§ Text:

# # # # # # #

Extracts (vanilla and beyond)

As a kid, my mom — who was not a baker — used imitation extracts in her baking to add a lot of flavor without fuss. At the bakery, I use pure extracts, like pure vanilla or pure orange extract. I use these ingredients to boost flavors of cakes in ways that artificial ingredients simply cannot. However, because purchasing multiple natural extracts can get expensive, I've noted on the recipes some places in which the flavor-boosting extracts are optional. You can also replace citrus extracts with extra zest, which I find gives a fairly similar intensity. I recommend using 1 tablespoon of zest for every teaspoon of extract in a recipe.


Bittersweet Chocolate and High-Fat Cocoa Powder

As all serious chocoholics know, you should never skimp on quality when using chocolate in a recipe. For chocolate ganache and glaze, I use bittersweet chocolate (60%-70% chocolate mass).

I do not use chocolate in cake batters because I find it makes the cake heavy and dry. For cakes, I use an unsweetened, Dutch-processed cocoa powder that has a high percent of cocoa butter (22%-24%). I find that this natural fat makes chocolate cakes extra rich and moist. You can use any cocoa powder with my recipes and the cake will come out fine, but once you go high fat, you'll never go back.

# # # # # # #

§ What is expected:
Copy word for word the part of the baking ingredients text that opens with the words "As a kid, my" and closes with "(60%-70% chocolate mass).".

§ Data section:
# # # # # # #

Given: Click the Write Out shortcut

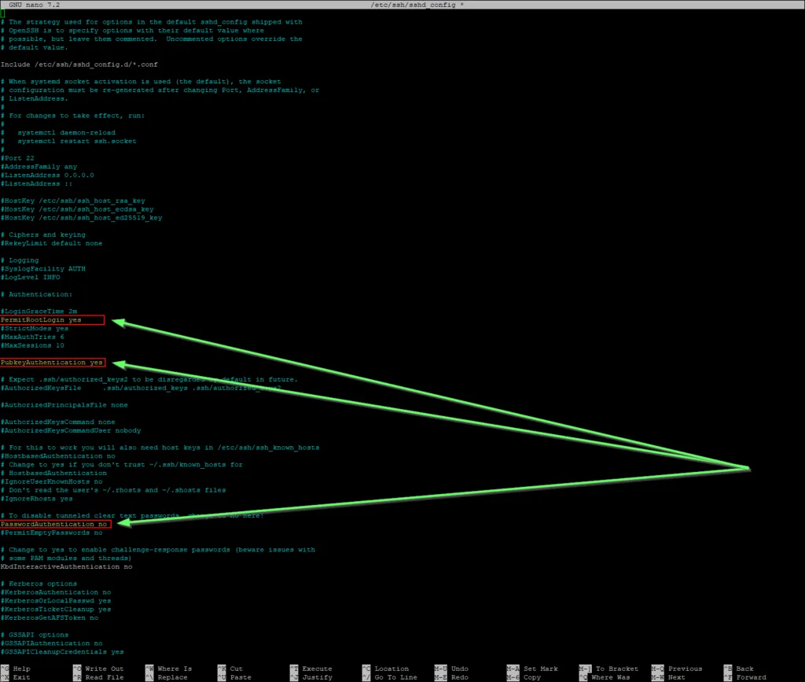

# # # # # # #

§ Answer to this task:
As a kid, my mom — who was not a baker — used imitation extracts in her baking to add a lot of flavor without fuss. At the bakery, I use pure extracts, like pure vanilla or pure orange extract. I use these ingredients to boost flavors of cakes in ways that artificial ingredients simply cannot. However, because purchasing multiple natural extracts can get expensive, I've noted on the recipes some places in which the flavor-boosting extracts are optional. You can also replace citrus extracts with extra zest, which I find gives a fairly similar intensity. I recommend using 1 tablespoon of zest for every teaspoon of extract in a recipe.


Bittersweet Chocolate and High-Fat Cocoa Powder

As all serious chocoholics know, you should never skimp on quality when using chocolate in a recipe. For chocolate ganache and glaze, I use bittersweet chocolate (60%-70% chocolate mass).